A verdade a qual eu até então, totalmente em negação, tentava evitar, é que foi minha a vez de enviar uma carta em resposta à sua última. Nos meses anteriores, a cada nova carta de Tina, limitava-me a respondê-la de mal grado sem poupar tinta ao carregar minhas "cartas resposta" com todo o peso do meu derrotismo; bem no fundo, ainda nutrindo uma forte mágoa pelo equivocado sentimento de ter sido deixada para trás. Era óbvio que a Tina, mais cedo ou mais tarde, desistiria de se corresponder com a vampira psíquica que eu havia me tornado, e para evitar tal decepção imaginei-me rasgando a carta que já começava a escrever em pensamento.

Queria muito falar com a Tina pessoalmente. Pensei em ligar, mas simplesmente não conseguia vencer o meu orgulho. Comecei então a reler algumas de suas primeiras cartas; numa delas Tina mencionava ter criado uma conta no facebook convidando-me a fazer o mesmo.

Nunca tive interesse por redes sociais, ou redes infernais, como gosto de chamá-las, mas nesse momento a curiosidade falou mais alto obrigando-me a criar uma conta apenas para descobrir o que encontraria no perfil de minha amiga. Bastou achar seu nome para descobrir, por sua foto de perfil, o quanto ela havia mudado, e após uma rápida olhada na sua linha do tempo mal pude acreditar que estava no perfil certo.

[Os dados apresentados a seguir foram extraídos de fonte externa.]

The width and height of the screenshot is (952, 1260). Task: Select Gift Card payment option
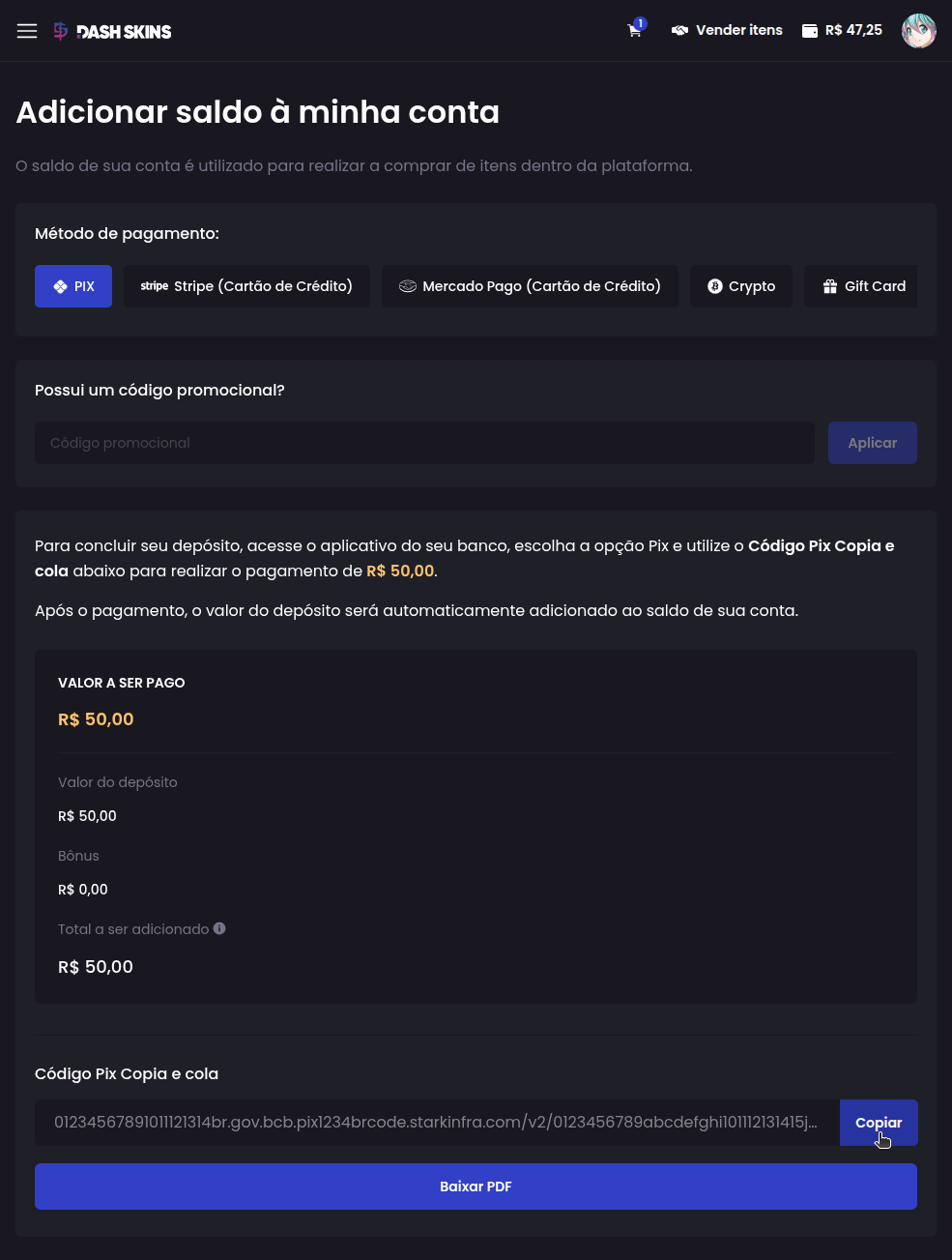click(860, 285)
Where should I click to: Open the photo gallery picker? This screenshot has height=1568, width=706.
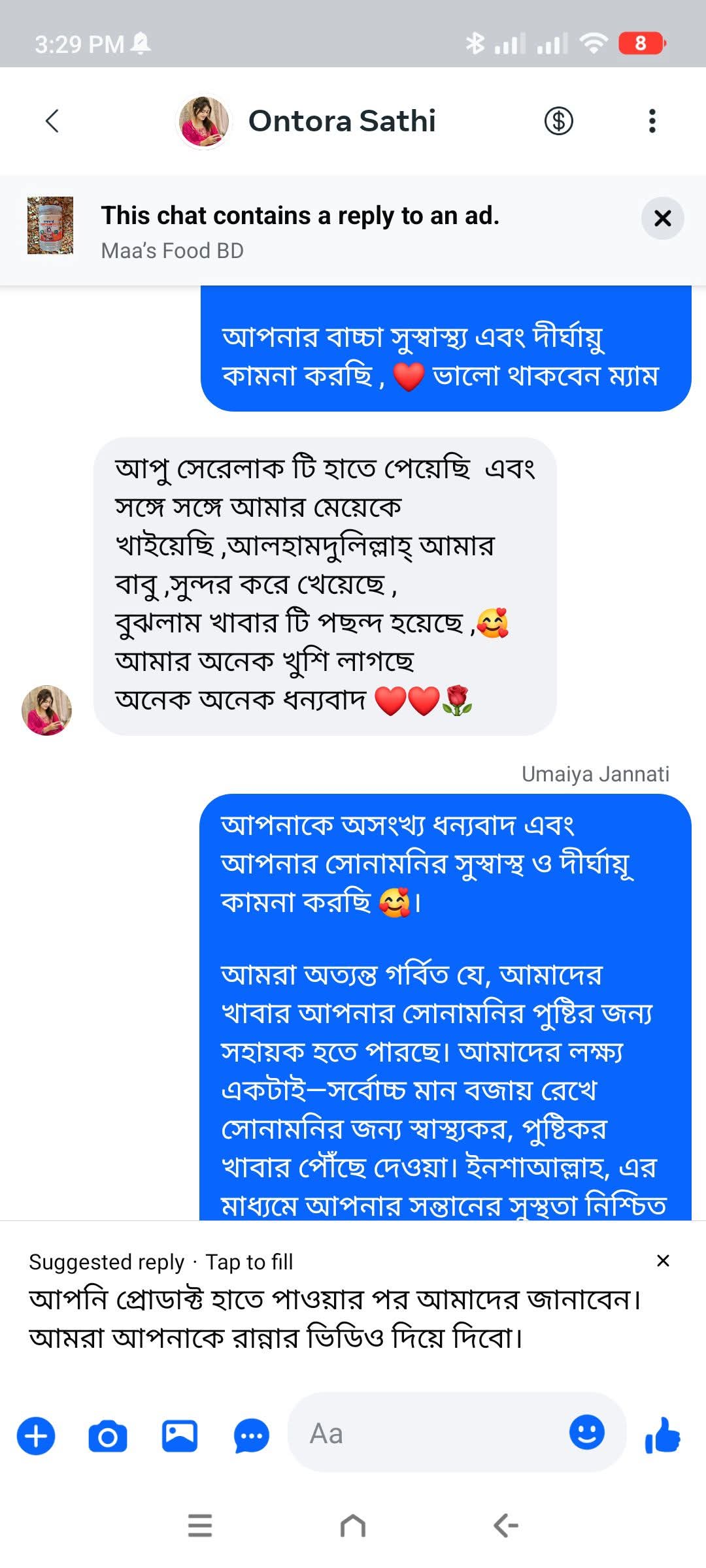[180, 1435]
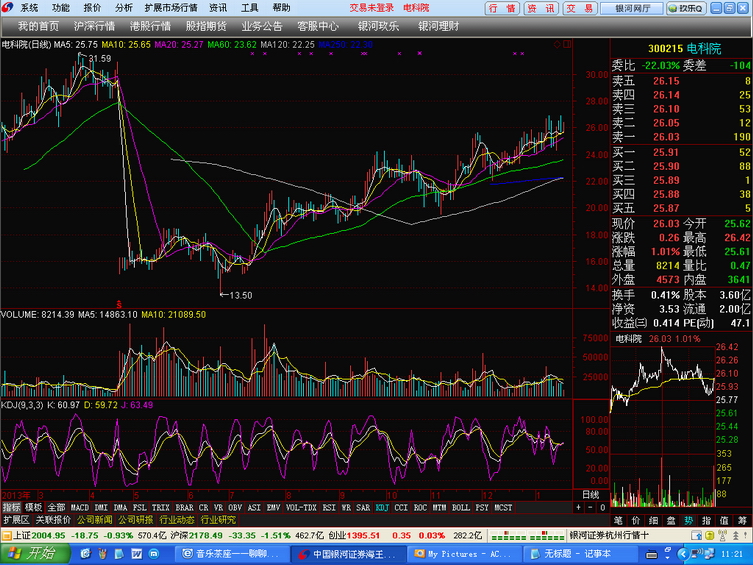This screenshot has width=753, height=565.
Task: Click the Galaxy Securities logo icon
Action: pos(8,7)
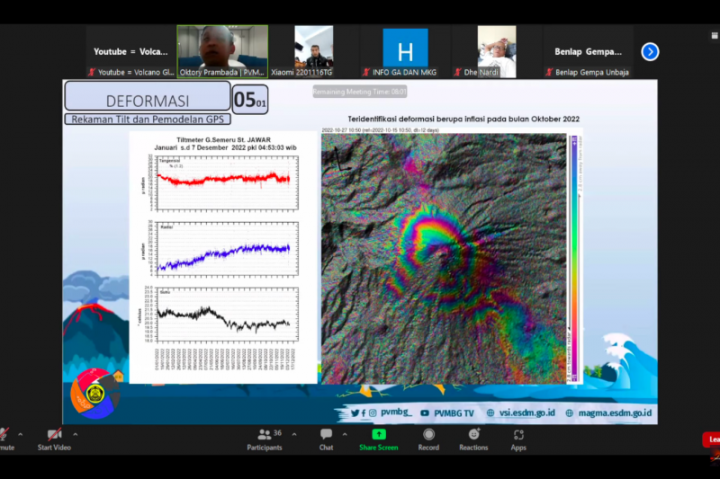Select Oktory Prambada's video thumbnail

(x=222, y=51)
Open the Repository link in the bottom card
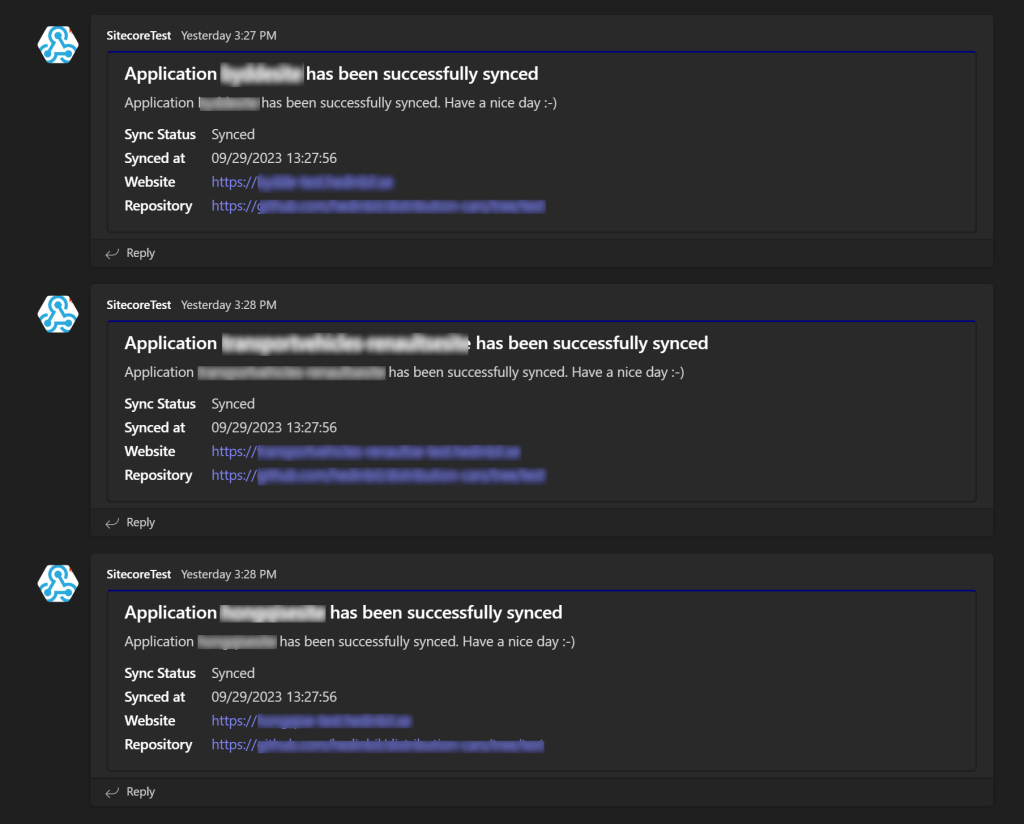 tap(377, 745)
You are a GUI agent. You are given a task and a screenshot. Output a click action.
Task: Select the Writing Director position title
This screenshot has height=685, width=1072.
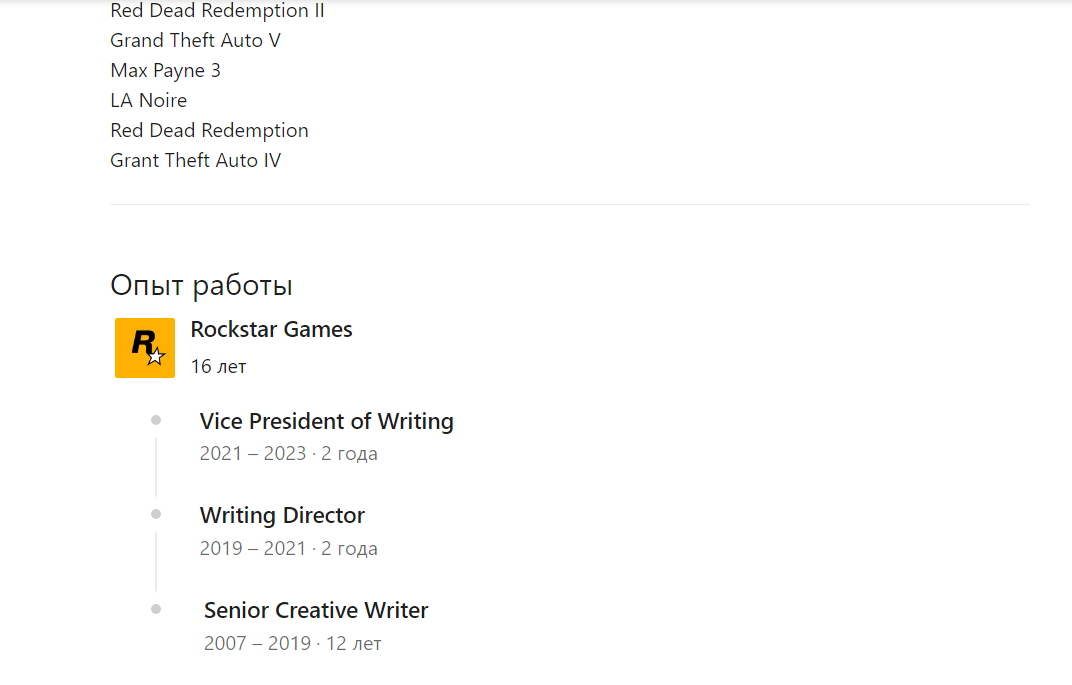tap(282, 515)
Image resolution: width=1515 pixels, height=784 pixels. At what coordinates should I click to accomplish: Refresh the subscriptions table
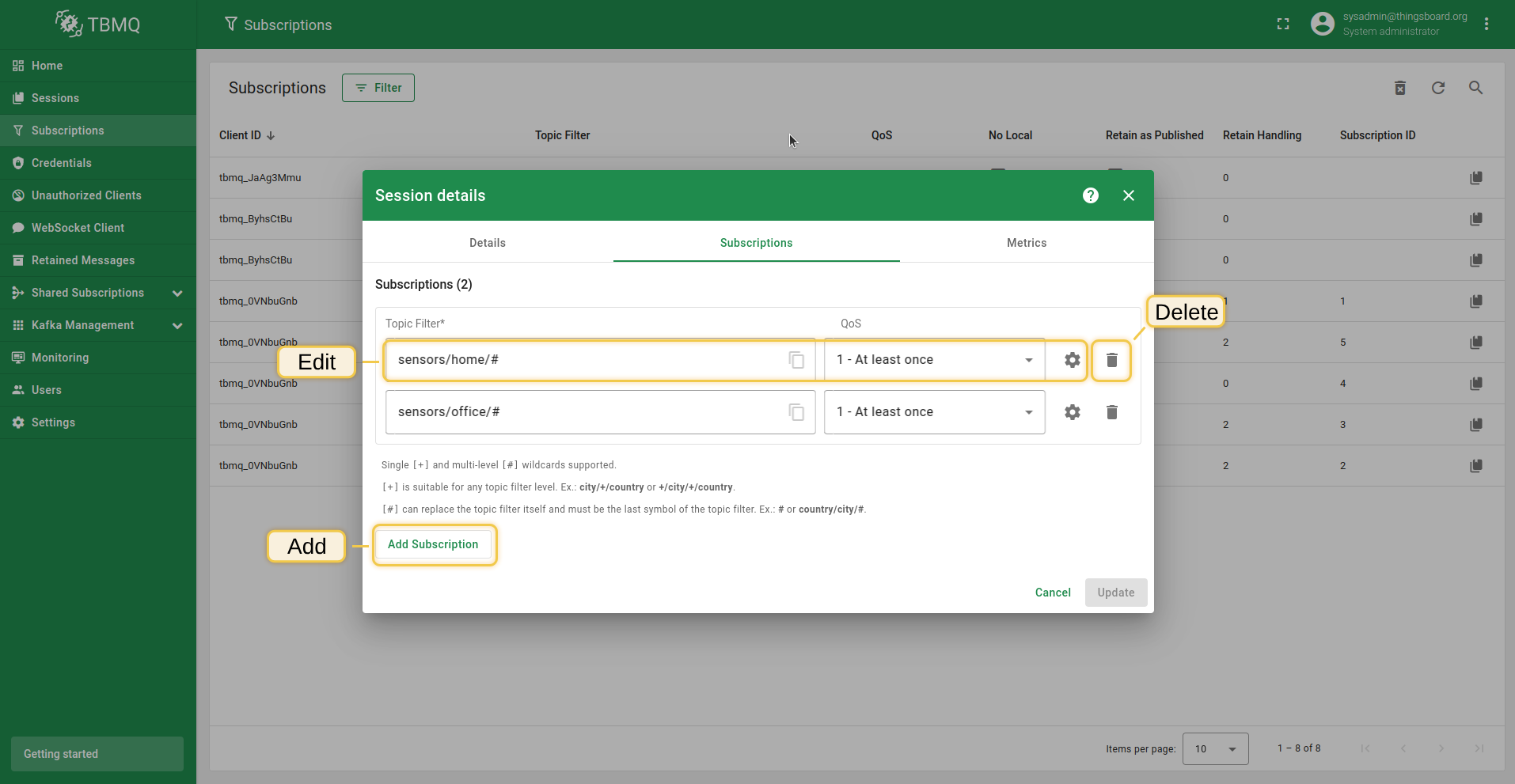click(x=1437, y=88)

Haviam várias fotos da Tina junto de seus novos amigos numa espécie de camping. Elas deslizavam pela tela do meu notebook enquanto eu lembrava de como Tina e eu costumávamos falar sobre um dia acamparmos juntas num lugar como esse. Nas mesmas fotos, ela sorria ao lado de adolescentes totalmente diferentes de mim. A própria Tina parecia uma nova pessoa, com seu cabelo alisado além de seu peso levemente reduzido... ela estava usando shorts! A Tina detestava shorts!

Agora era oficial. Eu havia perdido a minha amiga para sempre. Nunca mais voltaríamos a nos falar. Ela enfim seguira em frente na companhia de amizades muito melhores do que a minha e uma vida muito melhor do que eu tinha.

Mais tarde, quando finalmente peguei no sono, tive os pesadelos mais insanos. O único do qual ainda recordo foi um, perturbadoramente vívido, no qual eu era uma velhinha vivendo como o Samuel: sozinha e rodeada por gatos, só que diferentemente dele eu morava numa casa caindo aos pedaços, com paredes de madeira apodrecida enquanto os gatos eram tantos que subiam pelos móveis repletos de poeira e teias de aranha a rosnar uns para os outros loucamente. Apesar de tudo isso, a coisa mais estranha nesse sonho era a profunda angústia que eu sentia por estar sozinha, sabendo que logo morreria e ninguém se lamentaria disso. Ninguém sentiria a minha falta ou simplesmente guardaria qualquer boa lembrança de mim.